Morínigo señaló que los fármacos biológicos son terapias dirigidas a procesos oncológicos, reumatológicos y enfermedades autoinmunes, que tienen la característica de atacar directamente el problema, con menos efectos colaterales que una quimioterapia convencional. Estos fármacos tienen un tiempo de desarrollo, investigación y autorización por parte de dos entidades internacionales, la EMA y la FDA, que les otorgan una licencia de 10 años para recuperar los gastos y generar ganancias.

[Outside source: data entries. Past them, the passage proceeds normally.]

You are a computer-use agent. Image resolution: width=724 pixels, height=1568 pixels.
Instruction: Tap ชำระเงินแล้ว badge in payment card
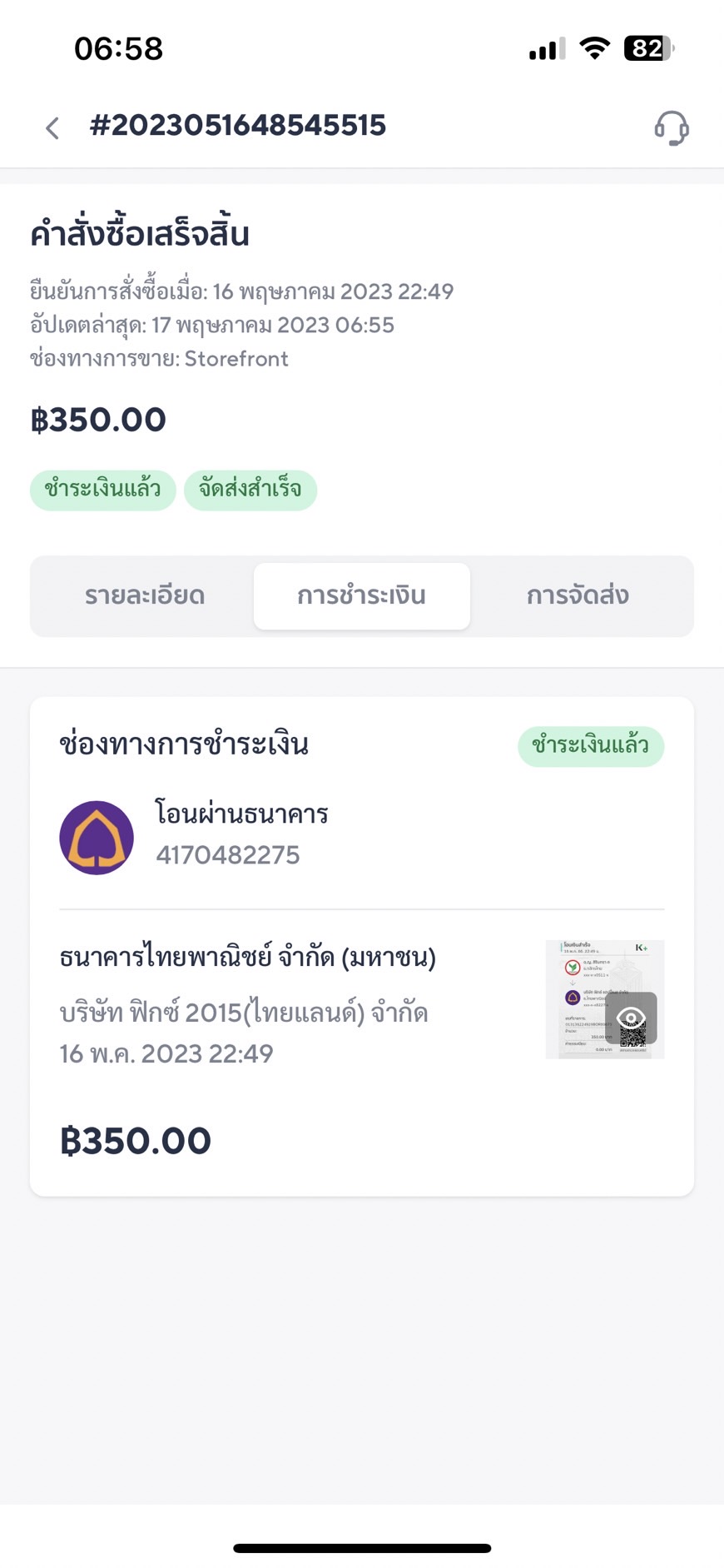591,745

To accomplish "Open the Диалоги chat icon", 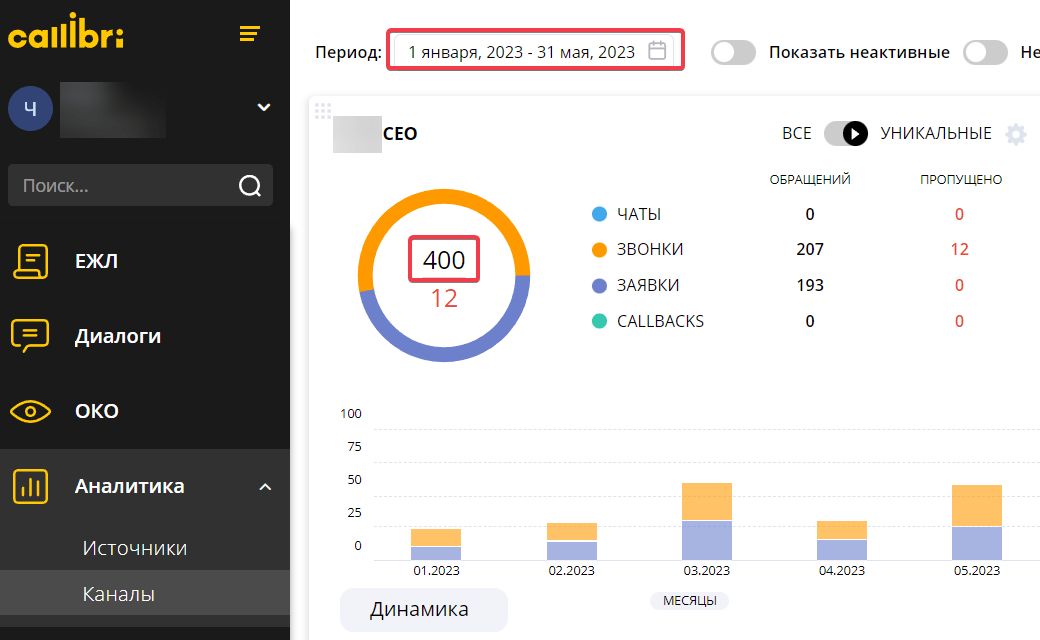I will coord(30,336).
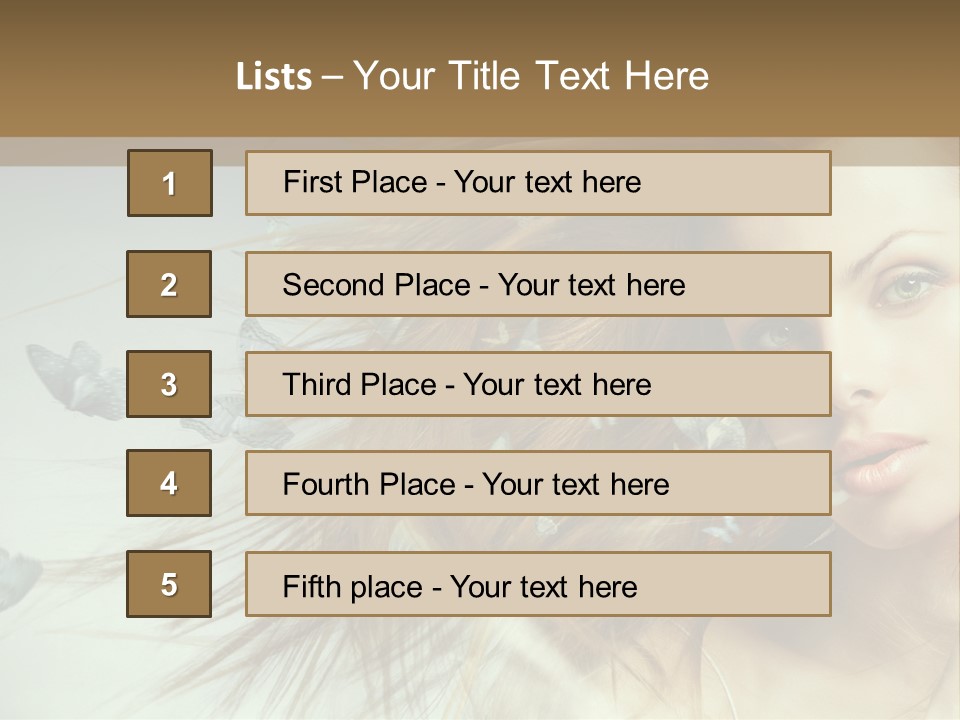Select the number 2 box
Image resolution: width=960 pixels, height=720 pixels.
[x=169, y=284]
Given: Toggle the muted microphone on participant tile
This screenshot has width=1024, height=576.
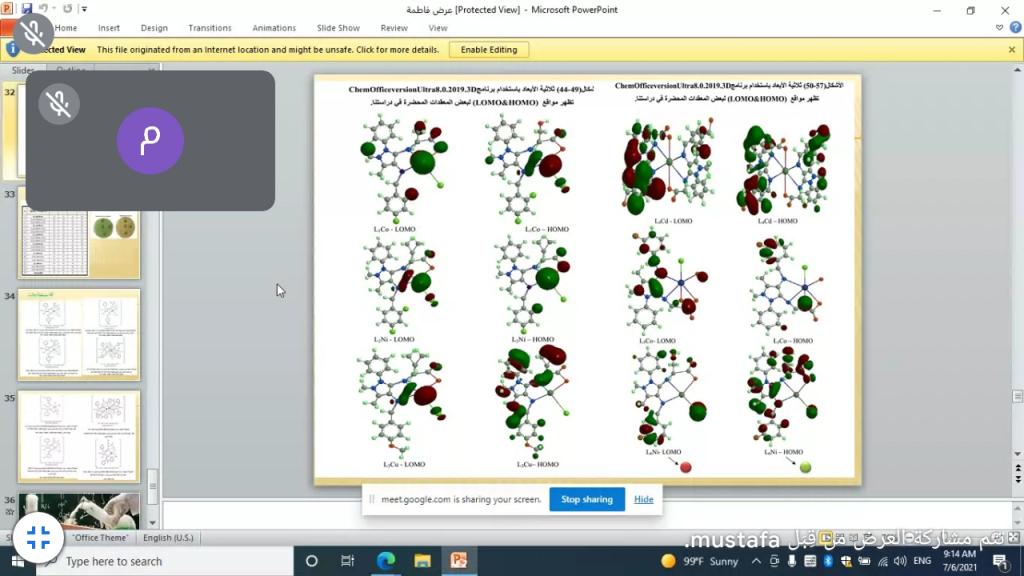Looking at the screenshot, I should 59,103.
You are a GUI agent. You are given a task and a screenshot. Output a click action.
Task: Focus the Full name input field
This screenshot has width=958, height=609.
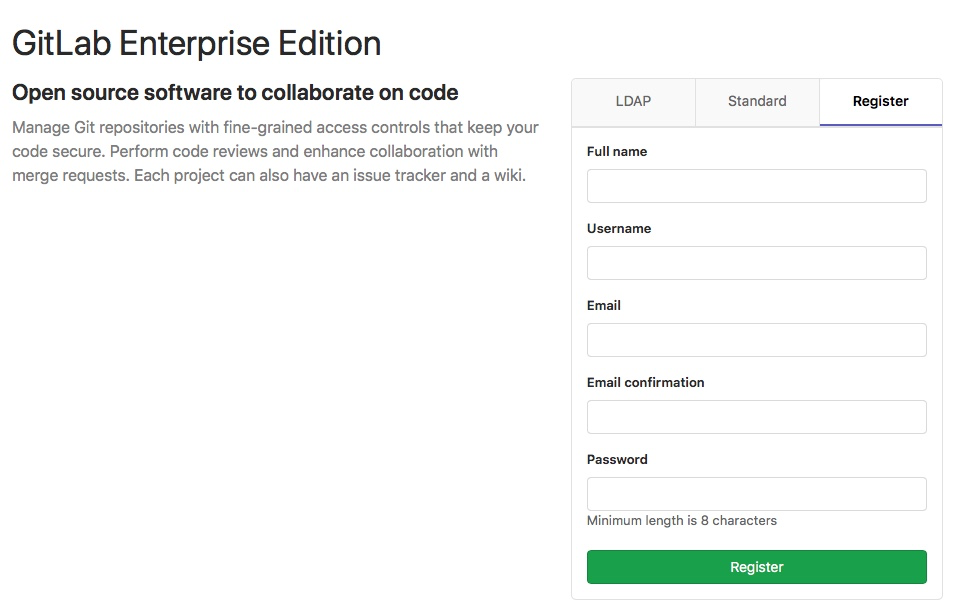[756, 186]
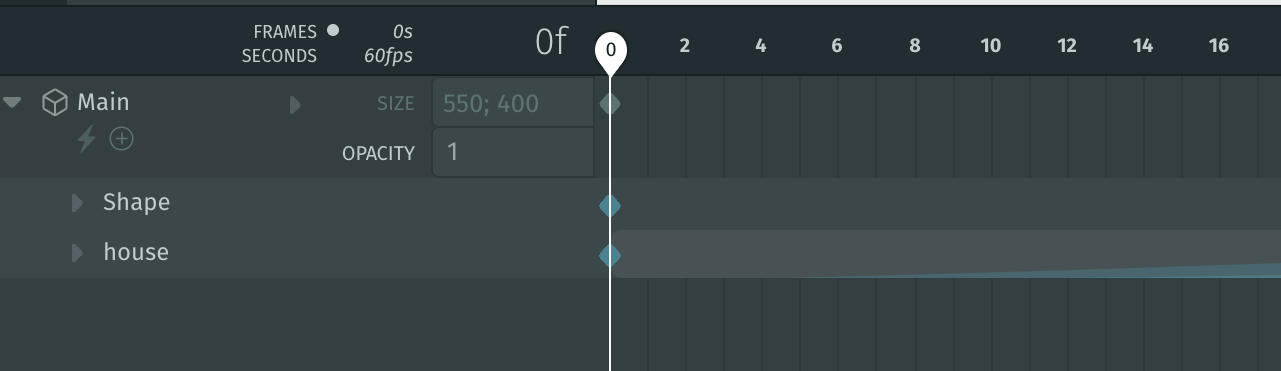Select the Shape row keyframe diamond
This screenshot has height=371, width=1281.
pos(610,206)
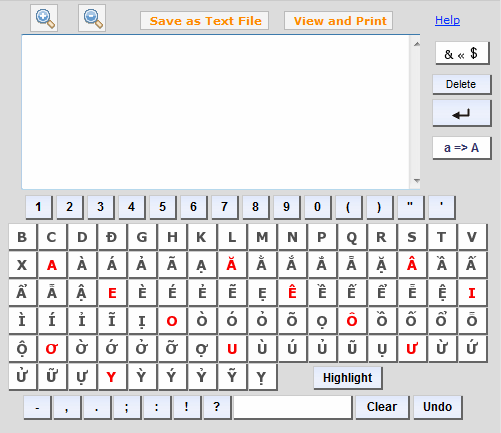Click View and Print button
Screen dimensions: 501x433
(x=339, y=21)
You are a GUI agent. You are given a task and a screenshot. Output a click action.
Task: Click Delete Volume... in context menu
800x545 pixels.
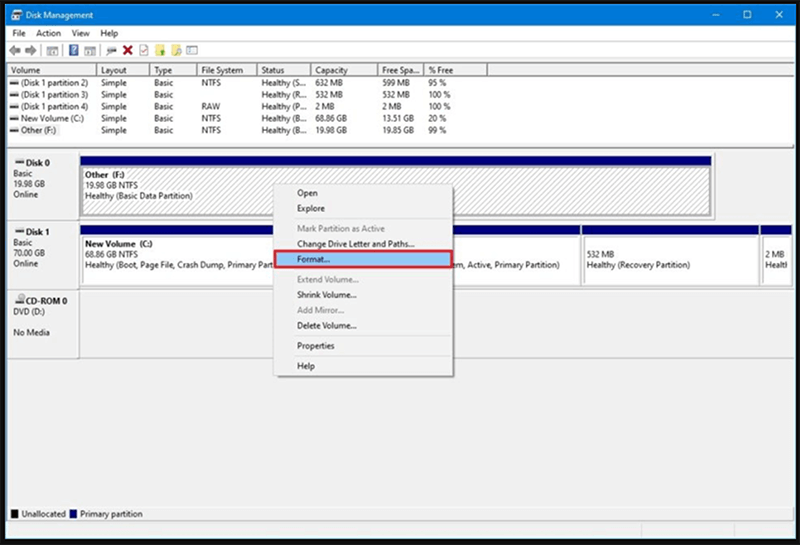[327, 325]
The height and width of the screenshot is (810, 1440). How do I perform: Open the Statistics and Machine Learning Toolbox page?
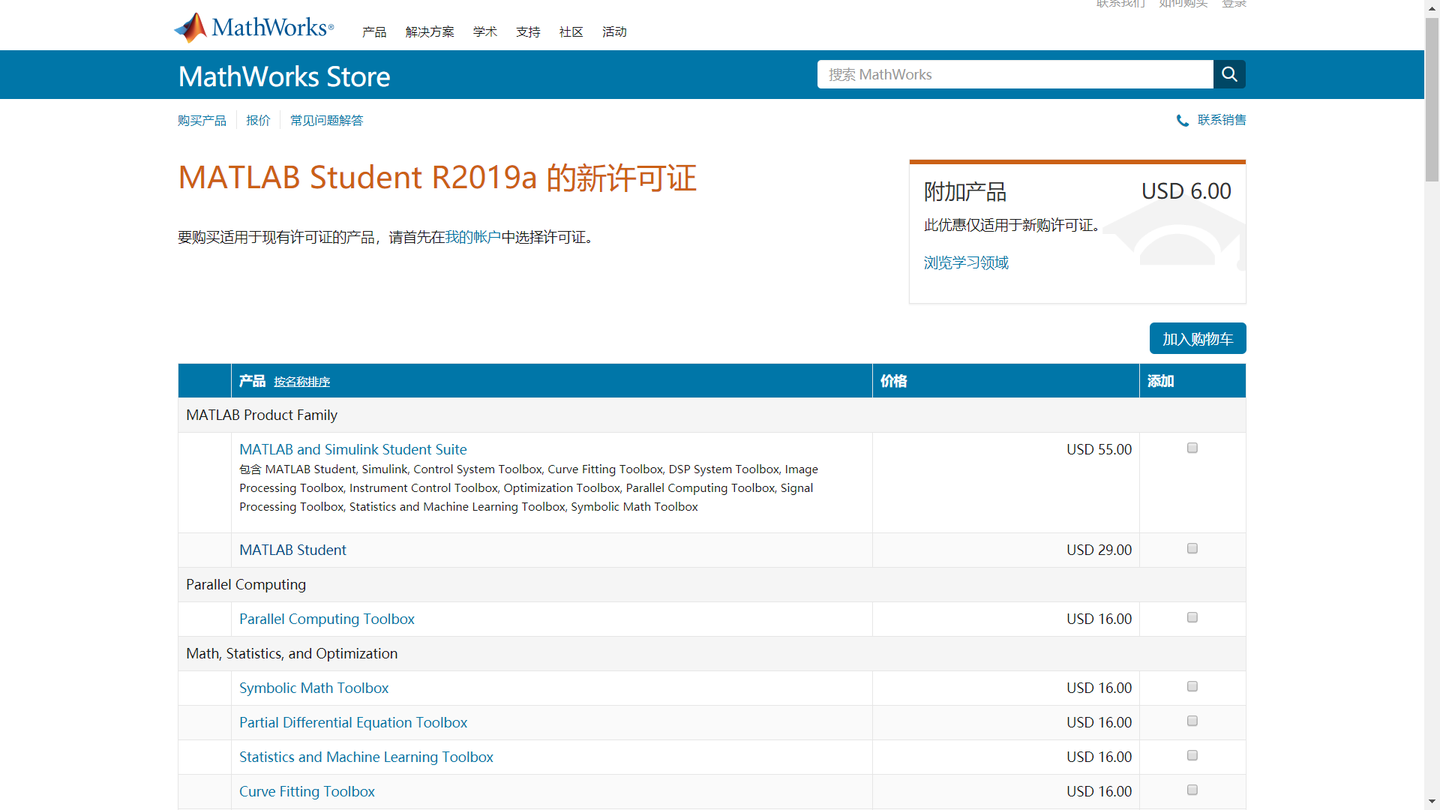[x=365, y=757]

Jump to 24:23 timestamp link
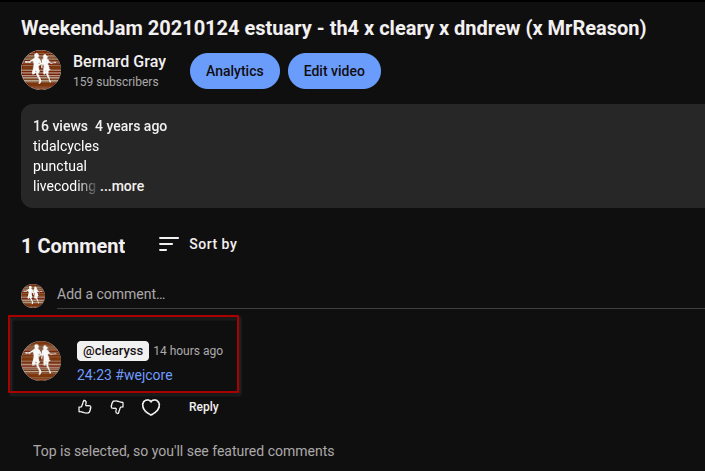click(94, 375)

“Una vez vencida esa licencia de 10 años, aparecen los fármacos biosimilares. Los biosimilares son los fármacos que no son idénticos y cursan con las mismas exigencias que los originales para ser autorizados por las dos entidades, EMA y FDA. Son fármacos que cumplen en eficiencia, eficacia y seguridad para el mismo tratamiento”, remarcó.
Según Morínigo, el IPS destina entre el 30 y 40% de su presupuesto para fármacos monoclonales, es decir, para terapias biológicas, lo que equivale a más de 300 mil millones de guaraníes anuales. Puso como ejemplo el caso del Adalimumab, un biológico que se utiliza en enfermedades reumatológicas, digestivas, dermatológicas y oftalmológicas. El original lleva el nombre comercial de Humira.
“El costo que salió para IPS, la adquisición del Humira, fue de 8.200.000 guaraníes por frasco, o sea, una ampolla. El biosimilar que tiene la misma droga, el Adalimumab, sale 7.600.000 guaraníes. Y se hizo la licitación como para que gane el original y el biosimilar. Se le dio 10 mil cupos al original y 10 mil cupos al biosimilar. En total se gastaron en esas dos, 140 mil millones de guaraníes solamente en esa terapia monoclonal”, detalló.
Sin embargo, el gerente de Salud indicó que se observó una utilización casi exclusiva del fármaco original, mientras que el biosimilar no tenía salida. Por eso, se decidió unificar el código y poner el nombre genérico de la droga, para que compitan tanto originales como biosimilares, y se reduzcan los costos al de menor precio.
“En el Ministerio de Salud hicieron el llamado a licitación por estos dos mismos fármacos. El Humira se presentó al Ministerio de Salud con un costo de 7.400.000 guaraníes y al IPS se presentó con 8.200.000 guaraníes y los biosimilares al Ministerio de Salud se presentaron con 7.500.000 guaraníes. Ganó la licitación el de menor costo. Quiere decir que el original tiene la capacidad de bajar hasta el mínimo costo”, afirmó Morínigo.
El gerente de Salud del IPS aseguró que el cambio de criterio no implica una merma en la calidad de los medicamentos, sino que busca optimizar los recursos y garantizar el acceso a las terapias biológicas a más pacientes.